The appearance, or deliberate omission, of meYisrael in 18th and 19th century printed editions was due to the vicissitudes of censorship - including Jewish self censorship - which often found printers printing the nonspecific text, not because they recognized its authenticity, but because they were reluctant to print the "particularistic" version and run the risk of incurring the wrath of the censor, or fanning the flames of anti-Semitism.

Appendix III: A Theological Corollary; What Constitutes "singularity?"
If we are correct in our understanding of both Bereishit and Sanhedrin, and neither the Torah nor the Mishnah differentiates between the essential value of a Jewish life and any human life, then wherein does the singularity of the Jewish people reside?

To answer this question, we turn to the verse in which the term "singularity" (Segula) first appears: Exodus 19:5 vehayitem li segula mikol ha'amim...["And now, if you obey Me and observe my covenant,] you shall be a singular nation unto Me for all the earth is Mine."

Rabbi Obadiah of Seforno (1470-1550), in his commentary ad. loc., makes the point we would wish to express in this context:

Af al pi shekol hamin ha'enoshi yakar etzli mikol yeter hanimtza'im hashfalim, ki hu levado hamekhuvan bahem, be'omram z"l: "haviv adam shenivrah betzelem", mikol makom atem tihyu li segula mikulam. Vehahevdel beinekhem bepahot veyeter hu, ki omnam li kol ha'aretz, vehasidei umot ha'olam yekarim etzli beli safek.

Despite the fact that the entire human race is dearer to me than all lesser creatures - because they, exclusively, are the intended forcus, as the Sages have said: "Man is beloved because he was created in the image" - in any event, you shall be the most singular of them all. The difference between you [and gentiles] is only quantitative; the entire earth is Mine and even righteous gentiles are undoubtedly dear to Me.
Here, in the prelude to the revelation at Sinai, God establishes obedience and observance - and not race or denomination - as the prerequisites of singularity, and cites His omnipotence as its justification.

Appendix IV: Prose and Poetry; A Didactic Suggestion
A more lyrical version of Adam's creation - and, therein, Man's raison d'etre - appears in the Book of Psalms (8:4-9):
When I behold the heavens, the work of Your fingers,
the moon and the stars that you set in place,
What is man that you have been mindful of him,
mortal man that You have taken note of him;
That you have made him little less than divine,
and adorned him with glory and majesty?
You have made him master over Your handiwork,
laying the world at his feet:
Sheep and oxen, all of them,
and wild beasts, too;
The birds of the heavens, the fish of the sea,
whatever travels the paths of the seas.
The impression (often unforgettable!) lyrical nature of Psalms affords a valuable contrast with dry (often monotonous!) prose.

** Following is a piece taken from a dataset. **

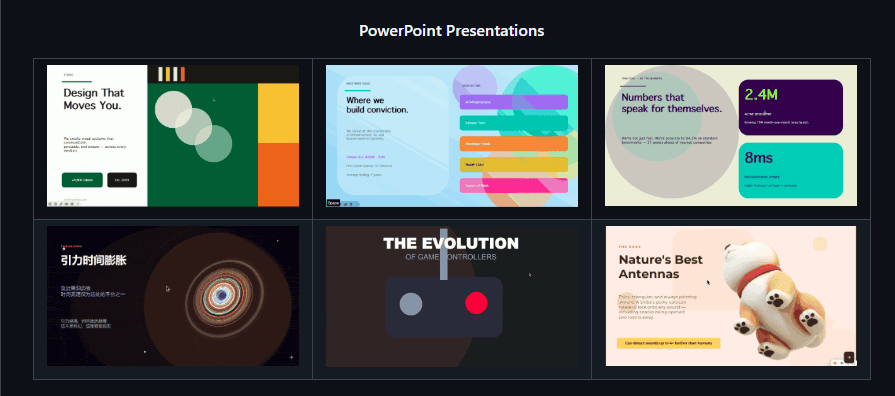The image size is (895, 396).
Task: Open the Numbers that speak for themselves slide
Action: [x=731, y=135]
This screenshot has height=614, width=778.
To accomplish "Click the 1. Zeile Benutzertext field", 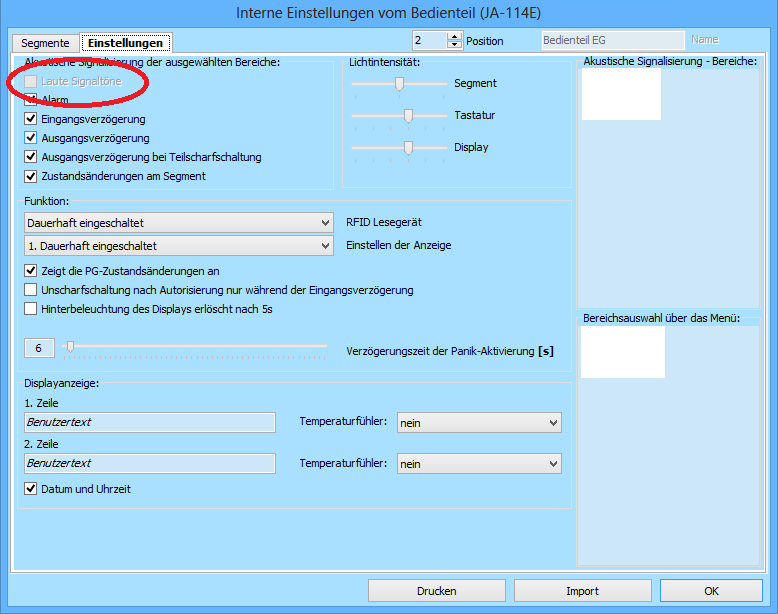I will [150, 423].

Where Genesis merely speaks - however eloquently - Psalms rhapsodizes. Since we aspire to "affect" and stimulate our students' senses, along with informing their minds, we should use Biblical poetry as a counter-point to its prose, just as the authors and compilers of Tanakh sought to forestall the boredom of their readers through the judicious alternation of literary styles and genres.

We make the following practical, didactic, recommendation: Arrange the Hebrew text of Psalm 8:4-9 in one column, phrase by phrase (according to the system of didactic transcription), and have the students (for homework?) match each phrase in the Psalm with the corresponding prose passage from Genesis. Have them consider whether the correspondences are exact, where they differ, and whether there is anything they regard as significant which the Psalmist either added or omitted.

[P.S. The relationship between prose and poetic portions of the Tanakh which deal with the same topic can be examined through a similarly structured comparison between Exodus 14-15 (Shirat haYam) and Judges 4-5 (Shirat Devorah). Be sure, however, that the students perceive and understand the difference between those prose and poetic passages which, like the last two examples, are contemporary with each other, and the example of the Psalms which are often later reflections on considerably earlier events.]